* **REQUIRED TASK**
Rename "Finances" to "Accounting" in the records below and give all their lines again, otherwise unchanged. Omit the pictures from your answer.

* **DATA EXTRACT**
################

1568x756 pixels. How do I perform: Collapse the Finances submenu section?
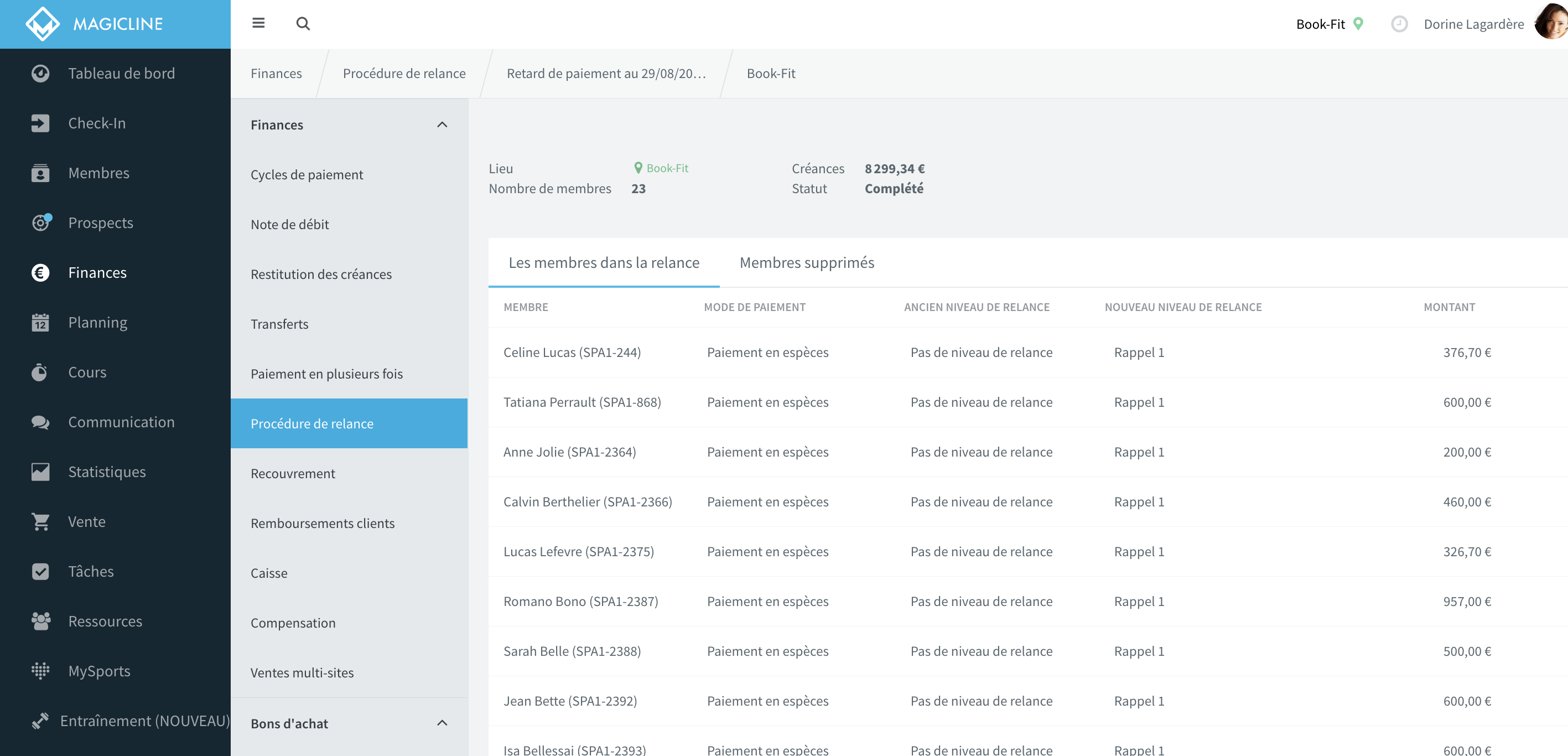(442, 124)
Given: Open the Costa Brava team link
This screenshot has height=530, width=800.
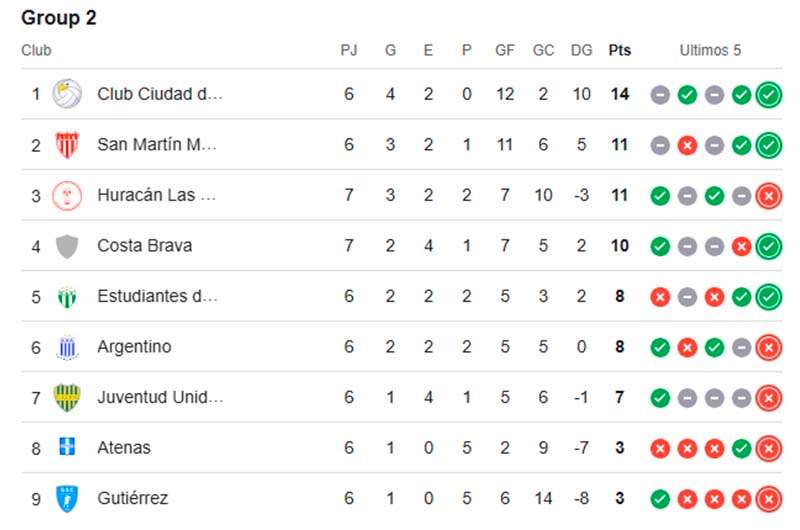Looking at the screenshot, I should [144, 246].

################

* **PROBLEM SOLUTION**
1568x756 pixels. How do I perform: Collapse the Accounting submenu section?
(442, 124)
Given: Open the Costa Brava team link
This screenshot has height=530, width=800.
Looking at the screenshot, I should [144, 246].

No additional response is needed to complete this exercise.